— Start —

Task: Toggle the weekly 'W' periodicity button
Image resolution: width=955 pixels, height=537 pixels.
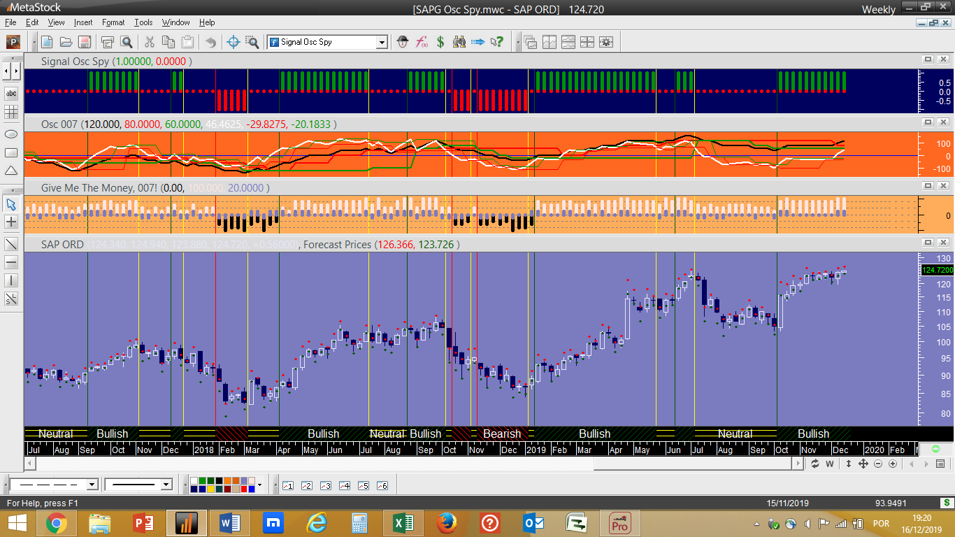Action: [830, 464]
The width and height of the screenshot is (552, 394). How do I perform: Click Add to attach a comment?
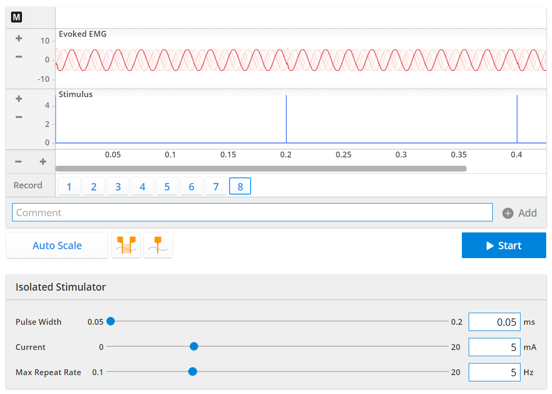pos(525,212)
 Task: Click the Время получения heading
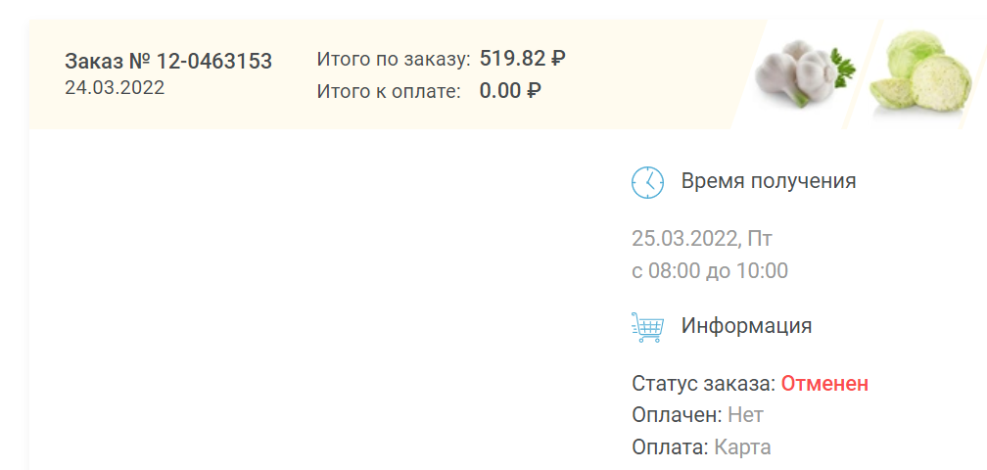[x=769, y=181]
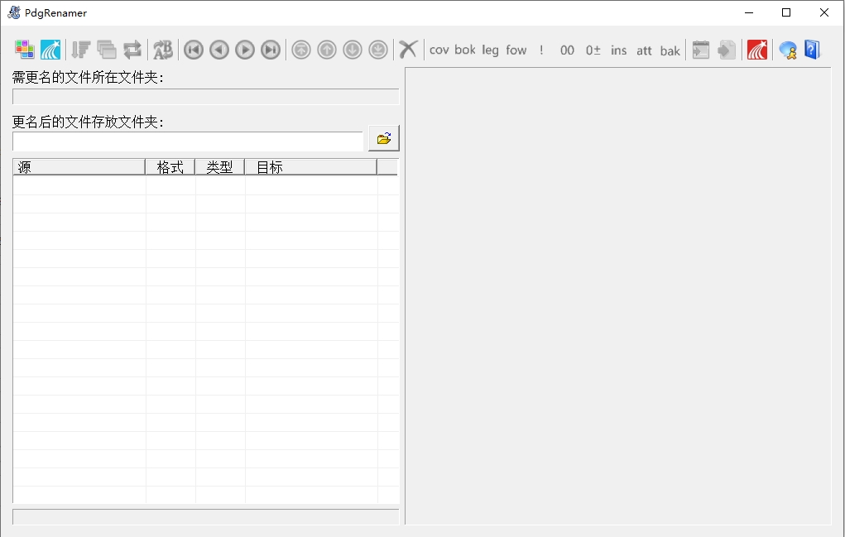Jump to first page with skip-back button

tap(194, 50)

— End —
— Start —

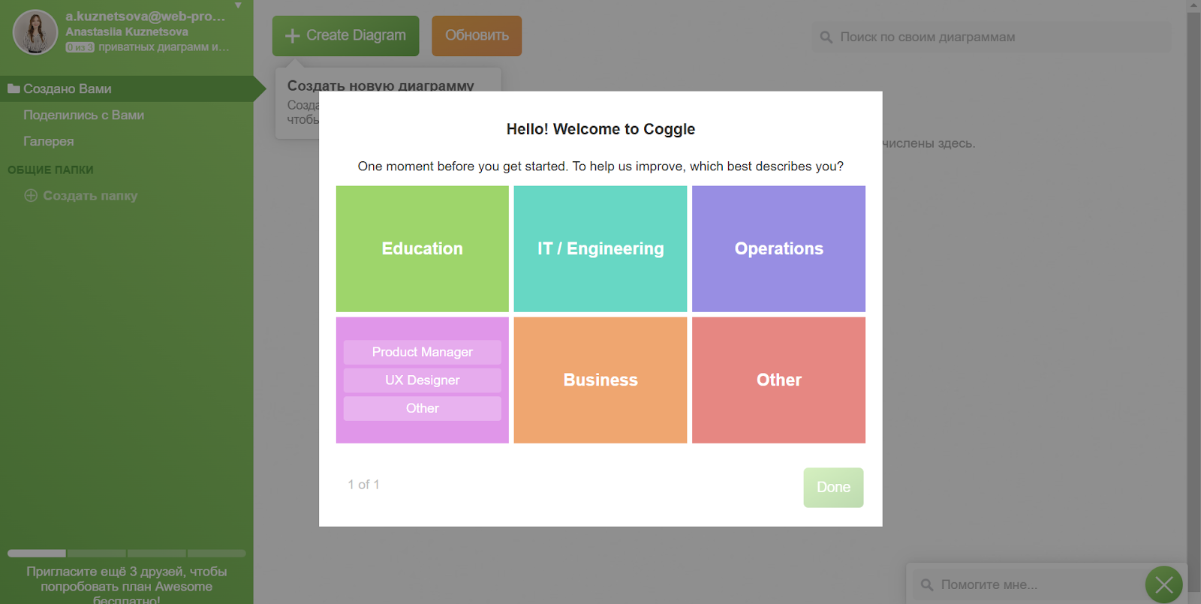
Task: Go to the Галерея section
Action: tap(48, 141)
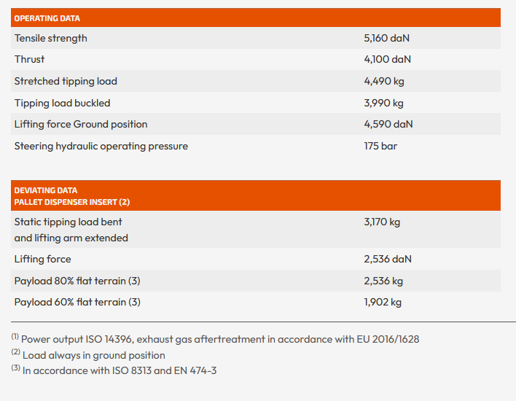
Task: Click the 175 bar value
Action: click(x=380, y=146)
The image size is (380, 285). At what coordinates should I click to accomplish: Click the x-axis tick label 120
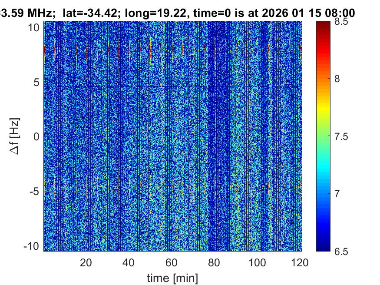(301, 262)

— End —
— Start —

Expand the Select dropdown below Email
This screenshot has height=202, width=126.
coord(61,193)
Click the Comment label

— End —

### Work to do
Copy out the lines starting with the line that contains "The width and" and going on through the line that contains "pos(525,212)". Leave the pictures out.

### Response for this exercise
The width and height of the screenshot is (552, 394). How do I perform: Click Add to attach a comment?
pos(525,212)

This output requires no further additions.